Virginia McClellan (left column, fourth down)
 Mt. Vernon High School yearbook, 1933

During the early 1970s Mrs. Moskowitz became especially busy.  In advance of the U.S. Bicentennial, the federal government dispensed millions of dollars to support local history initiatives.  Mrs. Moskowitz would use her allotment to mount several exhibitions and organize the old stuff that was pouring in.  She needed a lot of help.  The previous summer I had volunteered in her fiefdom, the Local History Room. 

In that room, the wooden file cabinets were packed with papers, the tables piled with maps and photographs, and the display cases filled with medals, plaques, and old silver.  Mrs. Moskowitz definitely had a plan, though.  She was working on it.

And now here we were in Clover Donuts. 

“Nice to see you,” she said cheerfully.

I explained about being sick and the unfortunate situation of having to run an errand in such bad weather.  I didn’t mention Joni Mitchell.

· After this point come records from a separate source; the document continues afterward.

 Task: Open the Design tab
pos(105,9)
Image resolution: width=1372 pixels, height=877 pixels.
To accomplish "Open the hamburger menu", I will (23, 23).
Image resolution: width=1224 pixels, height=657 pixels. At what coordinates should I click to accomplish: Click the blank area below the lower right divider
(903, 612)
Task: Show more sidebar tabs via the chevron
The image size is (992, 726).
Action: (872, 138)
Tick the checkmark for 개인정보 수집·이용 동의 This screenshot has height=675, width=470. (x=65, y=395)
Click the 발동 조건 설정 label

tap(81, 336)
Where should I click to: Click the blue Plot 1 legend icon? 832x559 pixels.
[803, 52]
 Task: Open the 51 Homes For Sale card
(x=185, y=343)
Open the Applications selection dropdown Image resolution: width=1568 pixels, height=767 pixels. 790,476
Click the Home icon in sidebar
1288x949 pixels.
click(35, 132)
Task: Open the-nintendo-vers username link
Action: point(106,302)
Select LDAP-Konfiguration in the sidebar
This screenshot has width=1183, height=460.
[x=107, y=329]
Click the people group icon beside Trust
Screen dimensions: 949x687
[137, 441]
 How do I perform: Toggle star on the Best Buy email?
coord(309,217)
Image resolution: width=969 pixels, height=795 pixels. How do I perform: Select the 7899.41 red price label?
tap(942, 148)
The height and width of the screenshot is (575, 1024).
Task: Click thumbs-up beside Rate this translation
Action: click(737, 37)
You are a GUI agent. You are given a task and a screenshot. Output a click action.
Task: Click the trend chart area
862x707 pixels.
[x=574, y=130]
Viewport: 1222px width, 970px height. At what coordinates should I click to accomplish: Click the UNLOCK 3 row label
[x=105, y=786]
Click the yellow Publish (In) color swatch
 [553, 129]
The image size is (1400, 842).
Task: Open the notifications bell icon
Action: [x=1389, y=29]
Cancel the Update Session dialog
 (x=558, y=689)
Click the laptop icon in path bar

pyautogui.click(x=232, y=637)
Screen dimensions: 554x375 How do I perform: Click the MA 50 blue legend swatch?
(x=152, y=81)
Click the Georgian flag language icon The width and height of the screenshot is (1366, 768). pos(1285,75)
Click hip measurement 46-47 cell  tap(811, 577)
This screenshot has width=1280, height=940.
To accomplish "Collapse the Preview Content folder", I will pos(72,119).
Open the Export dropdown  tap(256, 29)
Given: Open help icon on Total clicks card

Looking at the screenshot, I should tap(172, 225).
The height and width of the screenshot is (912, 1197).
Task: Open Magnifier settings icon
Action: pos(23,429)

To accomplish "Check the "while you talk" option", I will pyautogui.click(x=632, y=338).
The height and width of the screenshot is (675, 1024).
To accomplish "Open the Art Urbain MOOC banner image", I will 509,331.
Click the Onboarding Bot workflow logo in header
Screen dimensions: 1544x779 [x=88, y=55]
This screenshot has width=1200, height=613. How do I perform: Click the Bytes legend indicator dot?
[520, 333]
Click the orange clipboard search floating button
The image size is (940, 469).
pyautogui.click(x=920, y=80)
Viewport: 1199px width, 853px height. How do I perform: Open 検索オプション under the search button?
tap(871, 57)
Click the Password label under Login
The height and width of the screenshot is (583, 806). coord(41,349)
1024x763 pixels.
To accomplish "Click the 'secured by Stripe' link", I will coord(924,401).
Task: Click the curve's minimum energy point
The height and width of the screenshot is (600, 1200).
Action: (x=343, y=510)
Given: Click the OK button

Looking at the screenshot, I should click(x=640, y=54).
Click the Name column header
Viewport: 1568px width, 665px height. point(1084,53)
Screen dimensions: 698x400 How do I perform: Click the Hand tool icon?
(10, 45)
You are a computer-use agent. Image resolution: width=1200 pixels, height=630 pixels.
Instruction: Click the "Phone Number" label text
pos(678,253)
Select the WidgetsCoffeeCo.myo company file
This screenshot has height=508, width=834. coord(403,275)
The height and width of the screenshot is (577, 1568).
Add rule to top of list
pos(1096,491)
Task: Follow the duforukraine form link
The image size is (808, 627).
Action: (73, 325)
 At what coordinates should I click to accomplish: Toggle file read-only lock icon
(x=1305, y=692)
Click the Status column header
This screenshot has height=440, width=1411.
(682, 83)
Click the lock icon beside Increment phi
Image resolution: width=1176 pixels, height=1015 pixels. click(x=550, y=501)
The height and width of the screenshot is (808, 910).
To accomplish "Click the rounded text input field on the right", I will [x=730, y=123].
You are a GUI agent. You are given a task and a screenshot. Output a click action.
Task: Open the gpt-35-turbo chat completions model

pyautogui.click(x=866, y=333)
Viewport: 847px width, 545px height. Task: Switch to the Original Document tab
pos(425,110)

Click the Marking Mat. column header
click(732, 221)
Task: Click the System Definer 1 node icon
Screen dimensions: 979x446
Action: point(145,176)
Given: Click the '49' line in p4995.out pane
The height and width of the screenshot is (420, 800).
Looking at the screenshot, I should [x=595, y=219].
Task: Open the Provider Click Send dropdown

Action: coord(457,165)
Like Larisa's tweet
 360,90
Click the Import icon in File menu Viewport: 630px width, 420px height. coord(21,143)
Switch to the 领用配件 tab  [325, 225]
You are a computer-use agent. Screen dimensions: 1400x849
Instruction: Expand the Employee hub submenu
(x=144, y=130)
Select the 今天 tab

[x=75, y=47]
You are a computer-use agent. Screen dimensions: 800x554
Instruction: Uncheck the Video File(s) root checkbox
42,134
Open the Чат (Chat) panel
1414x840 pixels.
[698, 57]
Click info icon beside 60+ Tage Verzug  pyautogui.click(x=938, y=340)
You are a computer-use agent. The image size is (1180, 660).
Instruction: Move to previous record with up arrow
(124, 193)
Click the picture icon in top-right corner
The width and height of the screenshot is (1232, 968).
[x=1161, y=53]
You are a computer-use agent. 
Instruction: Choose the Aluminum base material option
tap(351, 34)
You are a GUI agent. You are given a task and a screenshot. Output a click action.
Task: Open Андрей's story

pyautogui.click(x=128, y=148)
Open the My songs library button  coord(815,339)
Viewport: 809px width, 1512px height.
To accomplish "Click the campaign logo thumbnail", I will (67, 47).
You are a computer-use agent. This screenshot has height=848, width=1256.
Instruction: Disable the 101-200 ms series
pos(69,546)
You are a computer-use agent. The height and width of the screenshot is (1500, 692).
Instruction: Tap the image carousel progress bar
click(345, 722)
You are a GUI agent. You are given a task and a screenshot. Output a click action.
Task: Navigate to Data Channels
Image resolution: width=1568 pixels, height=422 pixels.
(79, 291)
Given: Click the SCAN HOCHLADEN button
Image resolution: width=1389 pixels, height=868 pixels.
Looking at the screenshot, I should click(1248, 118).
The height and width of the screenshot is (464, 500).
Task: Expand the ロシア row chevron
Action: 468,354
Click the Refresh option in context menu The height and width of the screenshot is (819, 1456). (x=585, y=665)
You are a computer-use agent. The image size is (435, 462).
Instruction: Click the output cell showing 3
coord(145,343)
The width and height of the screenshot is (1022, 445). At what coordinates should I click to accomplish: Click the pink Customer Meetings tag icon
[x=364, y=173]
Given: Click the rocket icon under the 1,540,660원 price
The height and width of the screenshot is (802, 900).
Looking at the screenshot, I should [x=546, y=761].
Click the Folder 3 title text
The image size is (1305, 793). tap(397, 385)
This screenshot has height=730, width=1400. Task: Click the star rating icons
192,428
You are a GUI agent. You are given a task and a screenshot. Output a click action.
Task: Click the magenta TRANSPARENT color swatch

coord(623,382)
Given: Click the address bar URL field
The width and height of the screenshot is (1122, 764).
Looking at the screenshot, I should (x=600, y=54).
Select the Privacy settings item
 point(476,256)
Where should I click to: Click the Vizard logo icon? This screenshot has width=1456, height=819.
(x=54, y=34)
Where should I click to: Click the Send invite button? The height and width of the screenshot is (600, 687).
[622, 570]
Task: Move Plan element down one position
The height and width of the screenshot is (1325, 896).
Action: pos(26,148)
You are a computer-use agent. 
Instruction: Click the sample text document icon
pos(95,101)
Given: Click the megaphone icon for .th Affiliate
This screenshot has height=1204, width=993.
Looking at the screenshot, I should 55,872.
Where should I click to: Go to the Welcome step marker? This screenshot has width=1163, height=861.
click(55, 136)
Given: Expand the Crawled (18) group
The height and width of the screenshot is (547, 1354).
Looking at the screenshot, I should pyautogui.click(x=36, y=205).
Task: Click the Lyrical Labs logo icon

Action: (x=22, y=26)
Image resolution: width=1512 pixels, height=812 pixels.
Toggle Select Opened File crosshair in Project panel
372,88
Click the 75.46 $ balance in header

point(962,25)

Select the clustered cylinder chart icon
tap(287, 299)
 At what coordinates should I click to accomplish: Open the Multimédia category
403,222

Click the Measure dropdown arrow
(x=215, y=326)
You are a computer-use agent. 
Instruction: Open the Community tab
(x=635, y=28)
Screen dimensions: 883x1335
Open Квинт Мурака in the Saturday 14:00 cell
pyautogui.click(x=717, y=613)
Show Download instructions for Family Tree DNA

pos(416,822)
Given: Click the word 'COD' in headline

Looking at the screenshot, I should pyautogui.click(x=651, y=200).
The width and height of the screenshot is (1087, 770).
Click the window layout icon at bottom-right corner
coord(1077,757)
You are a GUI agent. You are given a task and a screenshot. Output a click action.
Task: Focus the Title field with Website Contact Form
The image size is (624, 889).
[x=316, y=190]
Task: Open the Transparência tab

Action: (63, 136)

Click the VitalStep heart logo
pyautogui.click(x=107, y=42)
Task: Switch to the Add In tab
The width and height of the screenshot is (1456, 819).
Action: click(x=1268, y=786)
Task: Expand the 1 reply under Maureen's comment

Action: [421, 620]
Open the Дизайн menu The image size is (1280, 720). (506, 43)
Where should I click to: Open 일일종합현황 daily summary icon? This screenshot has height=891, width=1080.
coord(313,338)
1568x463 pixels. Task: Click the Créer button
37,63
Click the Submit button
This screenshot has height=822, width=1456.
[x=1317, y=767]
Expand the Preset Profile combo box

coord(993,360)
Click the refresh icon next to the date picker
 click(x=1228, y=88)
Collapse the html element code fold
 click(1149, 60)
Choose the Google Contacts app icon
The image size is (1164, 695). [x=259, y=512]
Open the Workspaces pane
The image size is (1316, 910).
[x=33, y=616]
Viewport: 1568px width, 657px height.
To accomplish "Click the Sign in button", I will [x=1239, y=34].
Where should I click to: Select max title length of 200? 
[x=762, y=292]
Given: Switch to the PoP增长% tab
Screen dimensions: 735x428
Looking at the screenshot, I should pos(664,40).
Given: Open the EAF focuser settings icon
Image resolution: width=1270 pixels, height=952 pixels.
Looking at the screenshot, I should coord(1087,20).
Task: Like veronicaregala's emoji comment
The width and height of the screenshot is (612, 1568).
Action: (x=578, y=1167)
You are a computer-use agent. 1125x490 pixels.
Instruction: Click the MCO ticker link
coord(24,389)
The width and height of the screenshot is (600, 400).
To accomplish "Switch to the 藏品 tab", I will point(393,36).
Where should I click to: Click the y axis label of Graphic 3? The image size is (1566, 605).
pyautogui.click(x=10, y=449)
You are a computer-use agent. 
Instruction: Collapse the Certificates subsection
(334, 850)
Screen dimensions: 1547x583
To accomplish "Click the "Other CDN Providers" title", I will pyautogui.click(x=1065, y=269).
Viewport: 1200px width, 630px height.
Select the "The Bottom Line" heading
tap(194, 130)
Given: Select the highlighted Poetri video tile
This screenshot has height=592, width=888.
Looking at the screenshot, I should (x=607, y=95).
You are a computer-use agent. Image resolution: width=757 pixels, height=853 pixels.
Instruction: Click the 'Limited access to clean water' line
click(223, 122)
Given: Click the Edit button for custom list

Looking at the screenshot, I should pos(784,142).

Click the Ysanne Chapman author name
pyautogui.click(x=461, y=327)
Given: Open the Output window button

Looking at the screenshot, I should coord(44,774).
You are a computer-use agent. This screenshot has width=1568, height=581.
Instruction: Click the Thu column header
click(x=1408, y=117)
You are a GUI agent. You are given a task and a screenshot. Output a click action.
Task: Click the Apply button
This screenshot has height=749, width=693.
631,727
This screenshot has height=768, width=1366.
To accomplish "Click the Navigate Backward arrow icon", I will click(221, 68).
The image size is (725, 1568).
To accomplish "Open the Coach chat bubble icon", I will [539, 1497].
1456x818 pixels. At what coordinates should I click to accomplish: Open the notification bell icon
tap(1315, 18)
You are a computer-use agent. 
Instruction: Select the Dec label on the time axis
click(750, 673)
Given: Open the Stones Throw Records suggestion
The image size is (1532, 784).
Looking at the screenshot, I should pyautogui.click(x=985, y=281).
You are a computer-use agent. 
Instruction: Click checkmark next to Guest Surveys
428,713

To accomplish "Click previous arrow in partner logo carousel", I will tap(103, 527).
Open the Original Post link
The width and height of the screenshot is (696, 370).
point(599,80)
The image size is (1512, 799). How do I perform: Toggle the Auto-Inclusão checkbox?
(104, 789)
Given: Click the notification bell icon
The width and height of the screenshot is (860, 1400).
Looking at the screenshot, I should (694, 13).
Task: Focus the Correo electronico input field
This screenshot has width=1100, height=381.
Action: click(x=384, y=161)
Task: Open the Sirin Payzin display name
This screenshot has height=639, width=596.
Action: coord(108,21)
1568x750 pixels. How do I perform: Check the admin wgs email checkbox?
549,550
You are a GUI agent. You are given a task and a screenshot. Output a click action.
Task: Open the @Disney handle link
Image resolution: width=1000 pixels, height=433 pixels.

Mrs. Moskowitz leaned close and said with a smile:  “You could probably use some cumis.”  That’s how I imagined the word, based on her pronunciation.  But no.  

“K-U-M-Y-S-S,” she spelled enthusiastically, then added:  “Unfortunately, you’re about 50 years too late!”  

Indeed, I was very late for Kumyss, a sparkling milk drink popularized by Mount Vernon’s first mayor, Dr. Edward F. Brush, as a cure for asthma, chest colds, indigestion, tuberculosis, malnutrition, and anything else that ailed anyone anywhere.  It was a classic nineteenth century patent medicine. 

Kumyss is made by fermenting unpasteurized cow’s milk.  The addition of yeast and sugar makes the drink fizzy and slightly alcoholic.  According to Dr. Brush, the healing powers of Kumyss were known to Homer, the nomadic tribes of Russia and Asia, Marco Polo, the Crim Tartars and the Uzbeks.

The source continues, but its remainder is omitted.